--- BEGIN SOURCE PASSAGE ---

I do see your point that because white folks (expecially in America) by majority are the ones that hold the wealth in our country, when they are affected, it gets more push to resolve any particular problem that "also" affects them. Rather than being so negative about how everything in America is all about wealthy white people, I hope that Obama and our new "change" philosophy takes a look at not just wanting to find ways to reduce the importance of those that hold wealth in our country and how they have provided so much in the way of jobs, innovation, progress in the sciences, direct monetary contributions to the less fortunate not only in this country but around the world.

I know this isn't popular here, but sometimes I think that much of the democratic dogma is centered around "wealth envy". No, the wealthy aren't always perfect and no they're certainly not people that have only the good of the poor at heart..they got rich being savvy and being self-absorbed, that's how it happens. But, I hate it that seldom do you see blogs lauding the BILLIONS given by people like Gates and many Hollywood magnets and the "giving back" by people like Tiger Woods and the like. Rich people aren't evil. And, even though the percentage of people that can be considered rich in our country are, indeed, white....a whole bunch of them didn't get that from inheritance as is the general attitude. Most got it from just hard work and innovation...taking risks and working within the capitalist system. Some have been lucky...some inherited it...no one is arguing that. But, just because they're white...well, I doubt that will always be the case. When it's not...do you honestly believe that "others" will be any different than their white counterparts?

--- END SOURCE PASSAGE ---
--- BEGIN LISTED ENTRIES ---

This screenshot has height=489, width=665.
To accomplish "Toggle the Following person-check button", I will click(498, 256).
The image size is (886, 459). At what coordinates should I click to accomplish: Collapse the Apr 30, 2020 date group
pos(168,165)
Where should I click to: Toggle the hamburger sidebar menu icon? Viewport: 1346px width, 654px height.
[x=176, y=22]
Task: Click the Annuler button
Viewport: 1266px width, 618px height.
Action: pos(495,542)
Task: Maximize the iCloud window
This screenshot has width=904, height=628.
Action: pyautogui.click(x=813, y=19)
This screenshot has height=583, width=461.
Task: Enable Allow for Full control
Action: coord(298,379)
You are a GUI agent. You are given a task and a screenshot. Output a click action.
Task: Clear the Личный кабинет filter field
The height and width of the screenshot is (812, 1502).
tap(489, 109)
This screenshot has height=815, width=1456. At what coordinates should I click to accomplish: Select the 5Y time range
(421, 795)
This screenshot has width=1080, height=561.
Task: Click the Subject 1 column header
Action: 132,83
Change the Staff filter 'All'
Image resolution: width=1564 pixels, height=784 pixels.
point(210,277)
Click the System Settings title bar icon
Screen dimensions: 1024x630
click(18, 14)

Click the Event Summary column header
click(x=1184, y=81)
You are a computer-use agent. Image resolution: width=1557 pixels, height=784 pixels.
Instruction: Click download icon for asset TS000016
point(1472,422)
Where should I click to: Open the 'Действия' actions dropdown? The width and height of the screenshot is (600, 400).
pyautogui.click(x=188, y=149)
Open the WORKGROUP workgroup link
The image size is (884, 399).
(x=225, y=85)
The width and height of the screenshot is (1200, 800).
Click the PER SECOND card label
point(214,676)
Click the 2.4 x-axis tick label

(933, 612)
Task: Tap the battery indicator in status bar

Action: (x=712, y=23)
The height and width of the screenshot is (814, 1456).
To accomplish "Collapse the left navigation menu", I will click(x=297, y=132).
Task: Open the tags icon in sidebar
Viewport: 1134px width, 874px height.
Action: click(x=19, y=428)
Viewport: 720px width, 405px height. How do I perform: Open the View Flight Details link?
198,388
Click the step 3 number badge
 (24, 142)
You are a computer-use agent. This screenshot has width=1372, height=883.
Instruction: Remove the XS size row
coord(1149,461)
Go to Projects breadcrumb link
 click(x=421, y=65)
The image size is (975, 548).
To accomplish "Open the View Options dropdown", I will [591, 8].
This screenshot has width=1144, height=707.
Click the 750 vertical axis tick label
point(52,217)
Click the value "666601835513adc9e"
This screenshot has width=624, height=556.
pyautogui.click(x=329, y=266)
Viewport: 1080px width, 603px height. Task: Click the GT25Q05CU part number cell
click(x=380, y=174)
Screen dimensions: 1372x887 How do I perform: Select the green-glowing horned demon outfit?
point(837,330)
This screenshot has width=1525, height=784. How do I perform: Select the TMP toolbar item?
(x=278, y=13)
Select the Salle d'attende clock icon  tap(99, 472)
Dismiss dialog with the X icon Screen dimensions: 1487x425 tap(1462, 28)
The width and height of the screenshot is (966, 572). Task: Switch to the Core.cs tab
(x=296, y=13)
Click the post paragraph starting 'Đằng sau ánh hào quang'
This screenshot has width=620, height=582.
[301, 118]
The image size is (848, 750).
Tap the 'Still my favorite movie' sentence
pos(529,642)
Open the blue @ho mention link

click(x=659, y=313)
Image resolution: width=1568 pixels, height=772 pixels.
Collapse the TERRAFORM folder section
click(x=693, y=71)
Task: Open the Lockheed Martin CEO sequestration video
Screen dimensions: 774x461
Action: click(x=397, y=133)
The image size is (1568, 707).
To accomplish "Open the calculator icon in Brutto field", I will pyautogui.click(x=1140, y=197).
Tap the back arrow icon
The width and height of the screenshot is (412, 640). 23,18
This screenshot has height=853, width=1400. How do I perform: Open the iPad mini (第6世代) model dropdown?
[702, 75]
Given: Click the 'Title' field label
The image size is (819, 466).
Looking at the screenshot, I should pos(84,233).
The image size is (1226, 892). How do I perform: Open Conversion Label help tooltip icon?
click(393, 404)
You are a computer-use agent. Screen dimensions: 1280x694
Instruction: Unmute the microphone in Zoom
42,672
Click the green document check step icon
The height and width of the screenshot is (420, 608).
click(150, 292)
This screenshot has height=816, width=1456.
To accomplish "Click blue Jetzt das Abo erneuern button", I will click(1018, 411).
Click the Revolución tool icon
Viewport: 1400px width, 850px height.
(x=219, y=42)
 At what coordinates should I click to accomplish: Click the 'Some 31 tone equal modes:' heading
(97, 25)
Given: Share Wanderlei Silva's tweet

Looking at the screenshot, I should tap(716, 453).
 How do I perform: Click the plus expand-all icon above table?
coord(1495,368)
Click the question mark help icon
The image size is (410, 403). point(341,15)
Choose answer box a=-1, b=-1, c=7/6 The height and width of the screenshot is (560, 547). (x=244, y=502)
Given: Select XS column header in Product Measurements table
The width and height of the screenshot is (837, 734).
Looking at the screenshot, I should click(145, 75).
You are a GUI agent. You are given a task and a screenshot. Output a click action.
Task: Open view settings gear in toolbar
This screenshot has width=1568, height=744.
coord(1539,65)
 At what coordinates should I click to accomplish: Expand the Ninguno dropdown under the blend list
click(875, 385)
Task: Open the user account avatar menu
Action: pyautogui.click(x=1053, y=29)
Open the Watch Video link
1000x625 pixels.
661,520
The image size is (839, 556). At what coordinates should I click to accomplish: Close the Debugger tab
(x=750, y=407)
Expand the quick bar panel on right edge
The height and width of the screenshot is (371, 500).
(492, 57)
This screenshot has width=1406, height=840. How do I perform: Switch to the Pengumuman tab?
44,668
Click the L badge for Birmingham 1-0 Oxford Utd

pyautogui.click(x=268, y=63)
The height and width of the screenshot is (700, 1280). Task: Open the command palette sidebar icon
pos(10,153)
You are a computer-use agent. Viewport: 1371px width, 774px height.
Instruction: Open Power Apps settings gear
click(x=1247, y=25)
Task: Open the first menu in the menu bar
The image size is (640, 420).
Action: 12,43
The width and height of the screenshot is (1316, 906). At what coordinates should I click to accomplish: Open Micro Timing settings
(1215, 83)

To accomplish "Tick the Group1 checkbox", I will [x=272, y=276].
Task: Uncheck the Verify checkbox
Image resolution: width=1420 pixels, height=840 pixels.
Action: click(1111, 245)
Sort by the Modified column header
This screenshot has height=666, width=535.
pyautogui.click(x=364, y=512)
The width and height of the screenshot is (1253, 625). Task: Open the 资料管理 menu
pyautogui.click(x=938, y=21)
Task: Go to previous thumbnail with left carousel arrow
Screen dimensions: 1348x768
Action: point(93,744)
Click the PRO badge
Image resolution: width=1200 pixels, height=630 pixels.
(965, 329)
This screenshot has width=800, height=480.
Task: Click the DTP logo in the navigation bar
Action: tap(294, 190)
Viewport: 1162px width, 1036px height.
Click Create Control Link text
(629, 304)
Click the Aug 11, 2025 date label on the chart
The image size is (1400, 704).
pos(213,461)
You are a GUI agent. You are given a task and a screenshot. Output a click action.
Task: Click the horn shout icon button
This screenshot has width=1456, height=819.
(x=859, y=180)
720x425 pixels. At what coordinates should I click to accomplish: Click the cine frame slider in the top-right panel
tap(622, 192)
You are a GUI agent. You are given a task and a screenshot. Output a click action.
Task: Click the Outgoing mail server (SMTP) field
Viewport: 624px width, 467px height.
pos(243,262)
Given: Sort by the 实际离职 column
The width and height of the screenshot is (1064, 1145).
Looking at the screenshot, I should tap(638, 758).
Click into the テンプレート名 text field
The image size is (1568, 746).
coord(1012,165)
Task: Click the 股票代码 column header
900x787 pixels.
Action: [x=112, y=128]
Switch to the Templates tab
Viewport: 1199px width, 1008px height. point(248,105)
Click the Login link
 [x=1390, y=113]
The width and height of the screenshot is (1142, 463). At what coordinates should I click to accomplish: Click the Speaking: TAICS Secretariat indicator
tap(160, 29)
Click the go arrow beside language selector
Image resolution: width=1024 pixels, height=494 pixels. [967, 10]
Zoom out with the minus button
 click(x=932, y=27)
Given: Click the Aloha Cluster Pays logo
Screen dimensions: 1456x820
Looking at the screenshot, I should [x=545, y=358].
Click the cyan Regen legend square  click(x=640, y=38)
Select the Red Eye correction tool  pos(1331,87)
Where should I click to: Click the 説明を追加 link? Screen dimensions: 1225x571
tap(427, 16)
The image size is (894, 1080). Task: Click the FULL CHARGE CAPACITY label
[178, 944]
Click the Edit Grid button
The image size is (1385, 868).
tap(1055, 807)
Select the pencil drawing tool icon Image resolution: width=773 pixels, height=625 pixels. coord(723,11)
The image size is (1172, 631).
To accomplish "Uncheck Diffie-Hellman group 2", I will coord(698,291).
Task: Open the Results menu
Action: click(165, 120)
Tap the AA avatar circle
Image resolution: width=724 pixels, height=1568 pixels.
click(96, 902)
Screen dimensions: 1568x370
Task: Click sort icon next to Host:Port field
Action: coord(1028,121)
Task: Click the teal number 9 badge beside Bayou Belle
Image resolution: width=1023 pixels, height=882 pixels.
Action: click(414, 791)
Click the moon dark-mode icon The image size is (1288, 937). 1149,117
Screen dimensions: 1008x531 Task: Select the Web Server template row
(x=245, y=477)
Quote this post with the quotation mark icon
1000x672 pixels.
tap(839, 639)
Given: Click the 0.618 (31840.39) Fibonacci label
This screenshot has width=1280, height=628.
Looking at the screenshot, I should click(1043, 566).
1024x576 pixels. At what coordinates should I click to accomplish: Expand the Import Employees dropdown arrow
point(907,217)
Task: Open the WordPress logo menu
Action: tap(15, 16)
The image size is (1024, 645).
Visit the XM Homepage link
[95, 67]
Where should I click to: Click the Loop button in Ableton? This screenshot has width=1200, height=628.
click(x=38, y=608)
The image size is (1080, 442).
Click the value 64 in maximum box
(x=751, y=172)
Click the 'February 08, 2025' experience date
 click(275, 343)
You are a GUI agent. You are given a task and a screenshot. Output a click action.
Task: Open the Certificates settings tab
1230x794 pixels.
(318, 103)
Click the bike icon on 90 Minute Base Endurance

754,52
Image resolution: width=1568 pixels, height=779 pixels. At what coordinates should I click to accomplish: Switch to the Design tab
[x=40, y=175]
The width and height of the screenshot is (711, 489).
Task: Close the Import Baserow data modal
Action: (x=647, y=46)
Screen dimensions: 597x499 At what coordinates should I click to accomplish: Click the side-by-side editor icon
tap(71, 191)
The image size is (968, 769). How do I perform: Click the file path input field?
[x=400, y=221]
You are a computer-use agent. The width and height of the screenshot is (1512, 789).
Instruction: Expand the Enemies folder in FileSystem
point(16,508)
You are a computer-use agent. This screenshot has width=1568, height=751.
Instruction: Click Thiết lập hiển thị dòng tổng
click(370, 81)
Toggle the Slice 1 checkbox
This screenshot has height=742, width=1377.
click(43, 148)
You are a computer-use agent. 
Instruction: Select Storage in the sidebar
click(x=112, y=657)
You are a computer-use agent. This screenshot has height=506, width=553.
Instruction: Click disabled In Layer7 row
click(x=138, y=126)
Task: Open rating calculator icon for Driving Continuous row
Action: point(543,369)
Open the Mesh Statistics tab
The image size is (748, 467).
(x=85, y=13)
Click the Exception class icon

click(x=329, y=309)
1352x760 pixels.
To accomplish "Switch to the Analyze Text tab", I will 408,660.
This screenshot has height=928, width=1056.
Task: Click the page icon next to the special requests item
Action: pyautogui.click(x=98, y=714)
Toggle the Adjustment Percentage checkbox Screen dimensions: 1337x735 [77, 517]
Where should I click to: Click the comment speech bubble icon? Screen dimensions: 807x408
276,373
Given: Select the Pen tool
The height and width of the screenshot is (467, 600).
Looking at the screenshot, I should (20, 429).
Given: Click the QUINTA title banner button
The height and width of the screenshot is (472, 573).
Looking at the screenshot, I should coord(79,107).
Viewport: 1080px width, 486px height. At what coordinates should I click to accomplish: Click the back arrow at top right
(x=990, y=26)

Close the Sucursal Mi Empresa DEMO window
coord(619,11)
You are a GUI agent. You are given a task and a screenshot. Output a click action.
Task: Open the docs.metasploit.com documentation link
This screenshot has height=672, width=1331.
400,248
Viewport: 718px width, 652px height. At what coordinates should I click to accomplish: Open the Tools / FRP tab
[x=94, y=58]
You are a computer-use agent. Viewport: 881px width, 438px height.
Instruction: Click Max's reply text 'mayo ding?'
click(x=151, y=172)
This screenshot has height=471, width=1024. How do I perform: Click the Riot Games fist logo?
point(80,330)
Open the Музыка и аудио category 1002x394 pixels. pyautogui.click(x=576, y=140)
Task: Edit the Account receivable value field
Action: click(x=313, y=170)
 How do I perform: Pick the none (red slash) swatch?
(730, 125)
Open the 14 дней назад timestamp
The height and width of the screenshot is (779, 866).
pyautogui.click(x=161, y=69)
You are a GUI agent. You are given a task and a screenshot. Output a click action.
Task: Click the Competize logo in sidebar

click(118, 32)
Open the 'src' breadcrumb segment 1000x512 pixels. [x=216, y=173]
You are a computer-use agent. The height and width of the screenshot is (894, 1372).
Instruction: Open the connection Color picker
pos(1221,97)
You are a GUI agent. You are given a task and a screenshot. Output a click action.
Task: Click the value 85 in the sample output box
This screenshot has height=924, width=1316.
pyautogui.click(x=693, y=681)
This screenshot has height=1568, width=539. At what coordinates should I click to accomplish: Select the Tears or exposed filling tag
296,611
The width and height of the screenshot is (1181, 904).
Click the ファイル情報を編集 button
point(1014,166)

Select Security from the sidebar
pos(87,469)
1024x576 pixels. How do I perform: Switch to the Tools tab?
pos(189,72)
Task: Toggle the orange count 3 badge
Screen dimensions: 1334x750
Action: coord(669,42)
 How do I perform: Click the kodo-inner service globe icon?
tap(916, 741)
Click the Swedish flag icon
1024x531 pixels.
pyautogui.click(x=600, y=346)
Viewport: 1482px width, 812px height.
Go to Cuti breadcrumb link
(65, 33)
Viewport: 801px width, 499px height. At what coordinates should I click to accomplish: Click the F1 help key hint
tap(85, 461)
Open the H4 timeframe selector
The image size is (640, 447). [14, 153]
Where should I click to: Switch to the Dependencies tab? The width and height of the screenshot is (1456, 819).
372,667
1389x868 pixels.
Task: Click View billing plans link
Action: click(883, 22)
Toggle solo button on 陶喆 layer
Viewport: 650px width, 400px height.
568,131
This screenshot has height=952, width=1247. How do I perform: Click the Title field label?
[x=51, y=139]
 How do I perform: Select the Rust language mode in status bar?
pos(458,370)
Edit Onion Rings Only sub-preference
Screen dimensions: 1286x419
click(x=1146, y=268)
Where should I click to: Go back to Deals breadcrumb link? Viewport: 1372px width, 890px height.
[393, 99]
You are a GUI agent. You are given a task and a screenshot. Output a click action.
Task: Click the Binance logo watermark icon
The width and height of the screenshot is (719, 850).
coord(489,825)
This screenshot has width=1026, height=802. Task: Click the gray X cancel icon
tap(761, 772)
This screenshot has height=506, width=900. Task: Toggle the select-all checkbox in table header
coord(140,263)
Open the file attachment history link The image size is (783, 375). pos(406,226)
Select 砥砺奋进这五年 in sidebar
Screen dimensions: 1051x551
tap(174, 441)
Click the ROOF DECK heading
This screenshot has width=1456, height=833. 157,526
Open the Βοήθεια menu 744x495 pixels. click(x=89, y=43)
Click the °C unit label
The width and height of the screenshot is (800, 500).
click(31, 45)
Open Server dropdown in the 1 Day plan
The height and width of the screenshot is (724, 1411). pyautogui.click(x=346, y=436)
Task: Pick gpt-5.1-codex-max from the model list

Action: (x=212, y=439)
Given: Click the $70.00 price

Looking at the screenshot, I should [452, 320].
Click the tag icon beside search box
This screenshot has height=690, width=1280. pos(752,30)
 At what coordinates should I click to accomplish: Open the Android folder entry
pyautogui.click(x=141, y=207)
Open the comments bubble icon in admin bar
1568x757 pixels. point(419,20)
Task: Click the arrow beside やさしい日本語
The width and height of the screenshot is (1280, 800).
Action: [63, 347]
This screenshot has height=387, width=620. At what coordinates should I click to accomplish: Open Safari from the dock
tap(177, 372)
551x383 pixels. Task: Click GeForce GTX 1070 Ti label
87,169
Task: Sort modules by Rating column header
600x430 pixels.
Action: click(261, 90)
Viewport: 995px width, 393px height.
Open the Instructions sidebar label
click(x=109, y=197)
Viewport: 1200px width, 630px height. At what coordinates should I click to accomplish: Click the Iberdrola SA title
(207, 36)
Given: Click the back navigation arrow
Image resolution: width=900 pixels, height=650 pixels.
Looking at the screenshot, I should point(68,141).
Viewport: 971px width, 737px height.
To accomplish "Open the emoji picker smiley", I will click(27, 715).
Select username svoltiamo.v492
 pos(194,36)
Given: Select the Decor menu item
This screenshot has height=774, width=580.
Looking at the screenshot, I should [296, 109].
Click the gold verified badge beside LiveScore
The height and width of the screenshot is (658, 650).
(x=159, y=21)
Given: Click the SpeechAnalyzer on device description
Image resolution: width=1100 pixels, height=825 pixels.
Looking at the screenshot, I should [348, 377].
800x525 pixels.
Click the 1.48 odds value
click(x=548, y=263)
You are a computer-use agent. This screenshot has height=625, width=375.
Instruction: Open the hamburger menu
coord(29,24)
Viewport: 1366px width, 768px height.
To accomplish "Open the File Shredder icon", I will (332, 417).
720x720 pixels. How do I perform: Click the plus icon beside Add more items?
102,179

--- END LISTED ENTRIES ---

* **DO THIS**:
Can you repeat the part of the comment on wealth and race starting with "I do see your" and going on through "around the world."? The records have no connection to the text.

* **TASK RESPONSE**:
I do see your point that because white folks (expecially in America) by majority are the ones that hold the wealth in our country, when they are affected, it gets more push to resolve any particular problem that "also" affects them. Rather than being so negative about how everything in America is all about wealthy white people, I hope that Obama and our new "change" philosophy takes a look at not just wanting to find ways to reduce the importance of those that hold wealth in our country and how they have provided so much in the way of jobs, innovation, progress in the sciences, direct monetary contributions to the less fortunate not only in this country but around the world.